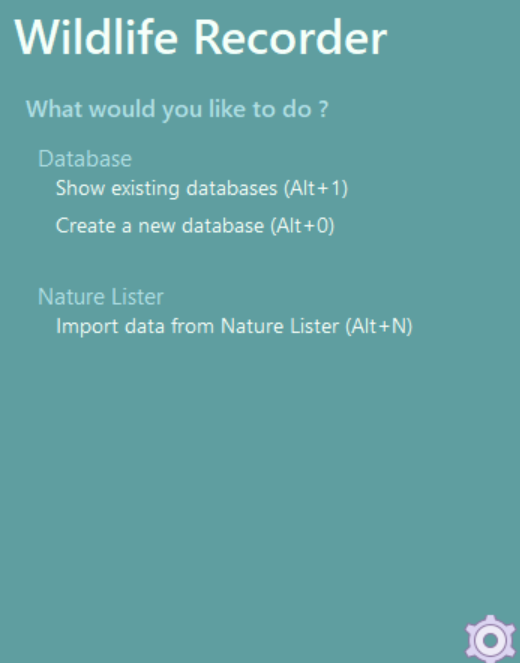Click the 'Show existing databases' text

tap(167, 188)
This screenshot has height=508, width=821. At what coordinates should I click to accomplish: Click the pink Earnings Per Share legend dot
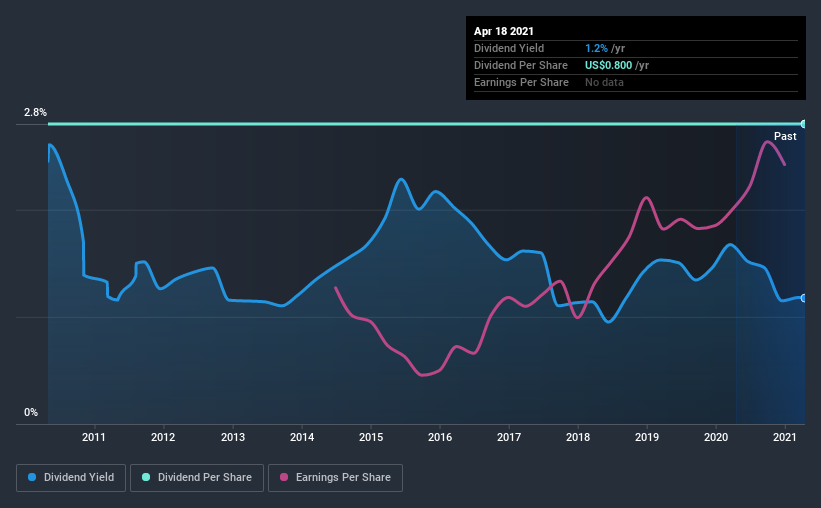[284, 477]
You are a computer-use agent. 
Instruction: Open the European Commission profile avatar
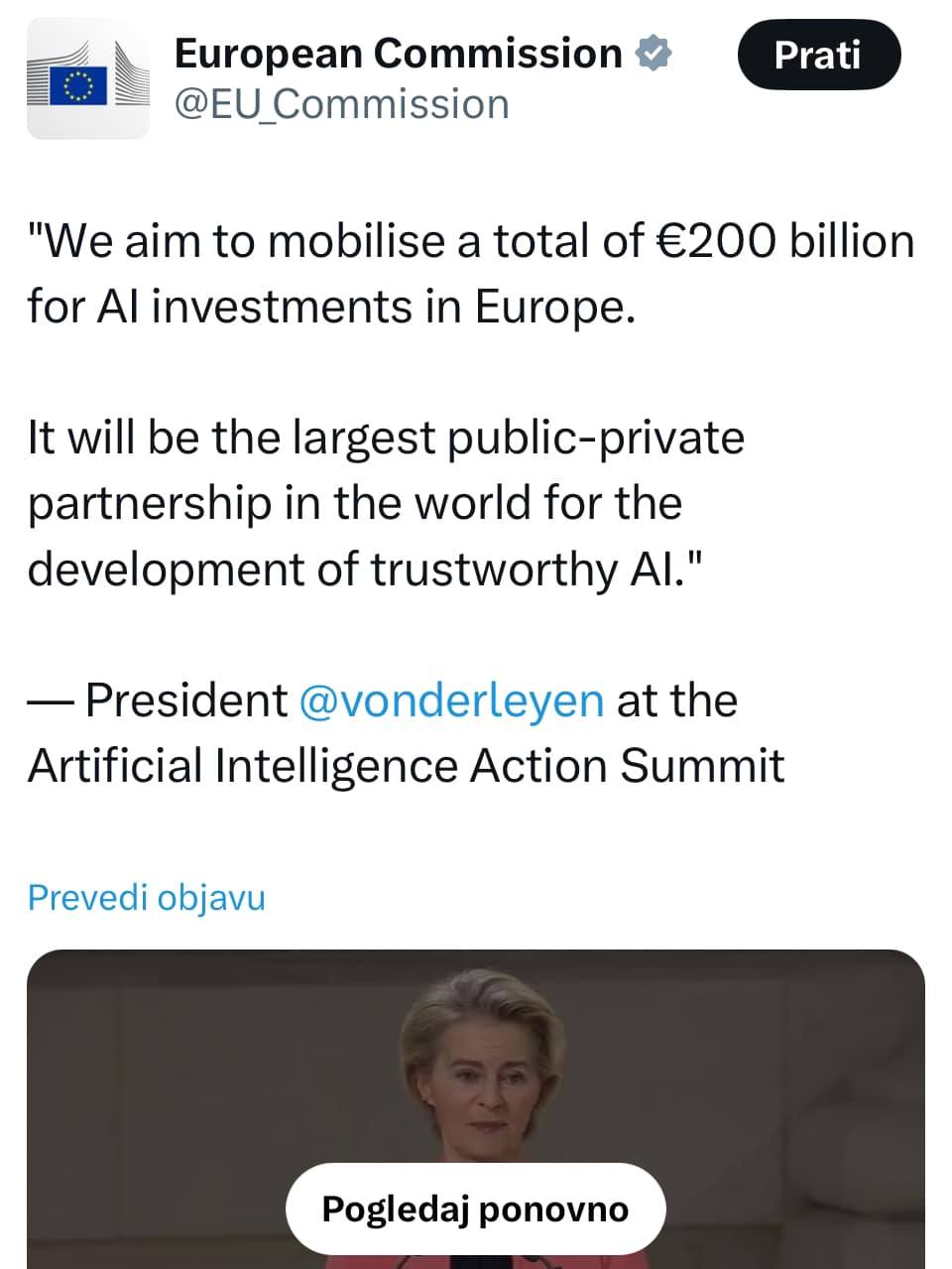point(87,78)
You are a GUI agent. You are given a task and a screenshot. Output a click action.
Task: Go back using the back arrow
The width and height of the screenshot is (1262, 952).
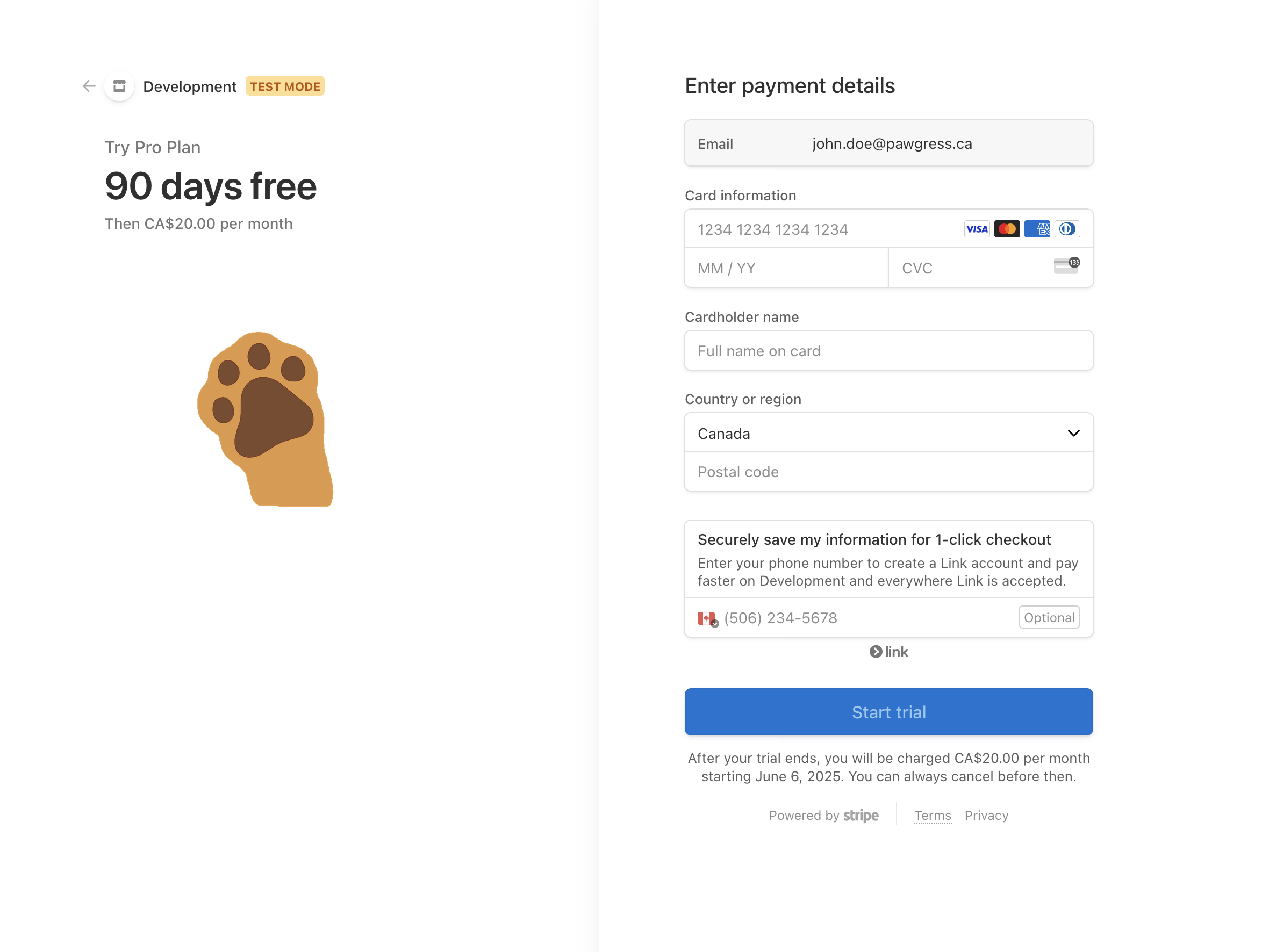[x=89, y=86]
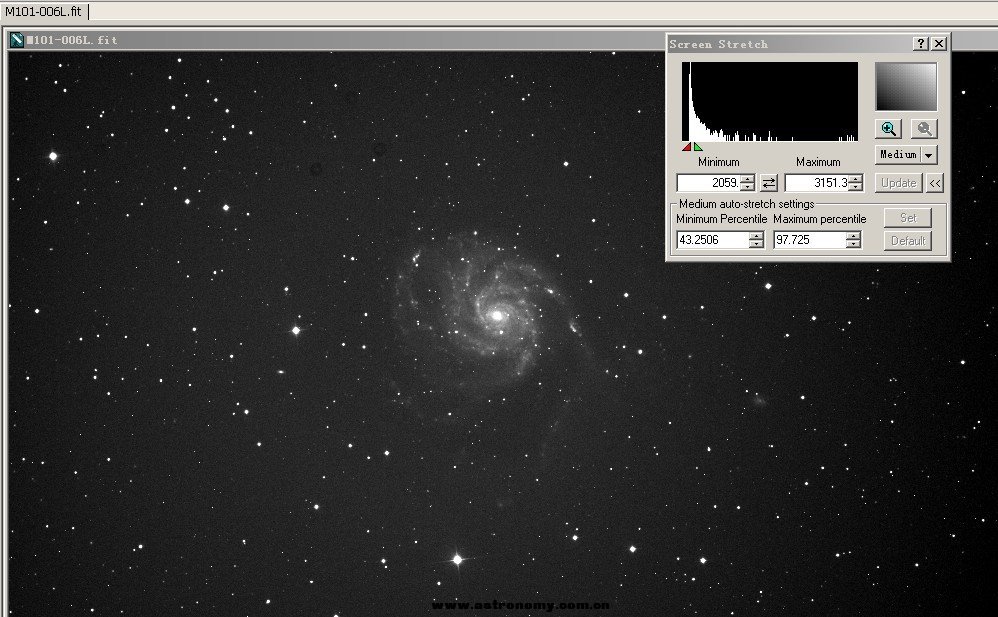
Task: Increase the Minimum value with the spinner
Action: coord(748,179)
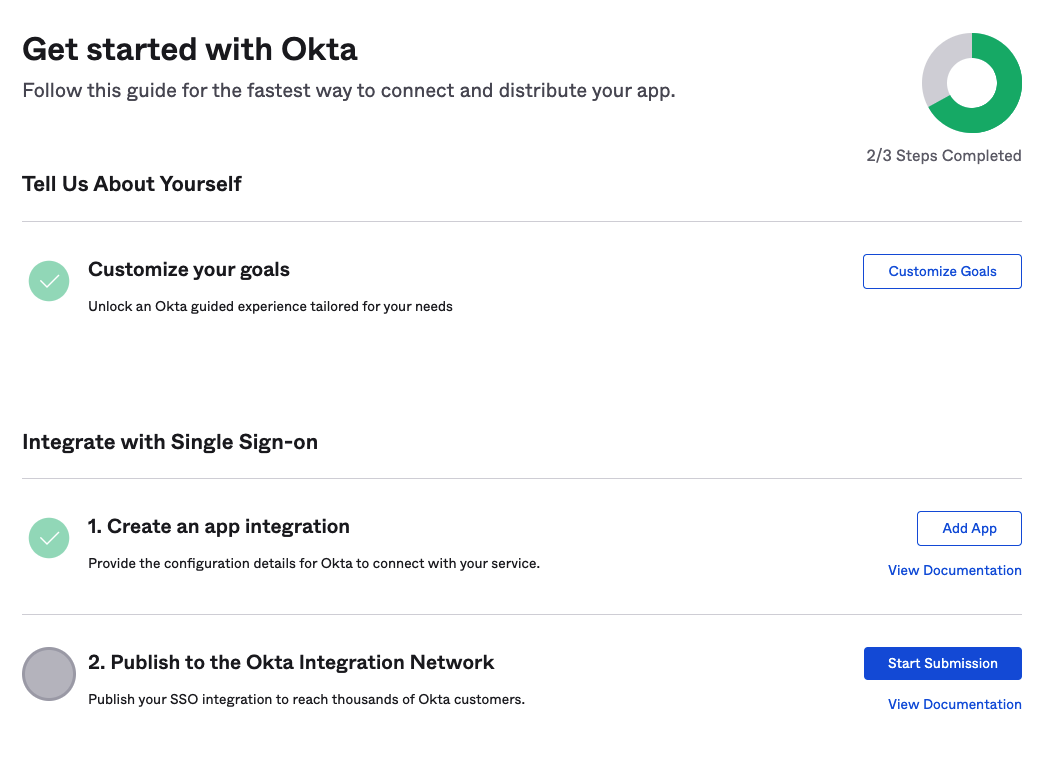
--*--
-- Description of the task --
Return only what lies between the line containing "The width and" and the last line of the listing, those two lines included, exactly as written and with no pictures.

-- Answer to this problem --
The width and height of the screenshot is (1262, 952).
[x=89, y=86]
Task: Increase the Minimum value with the spinner
Action: coord(748,179)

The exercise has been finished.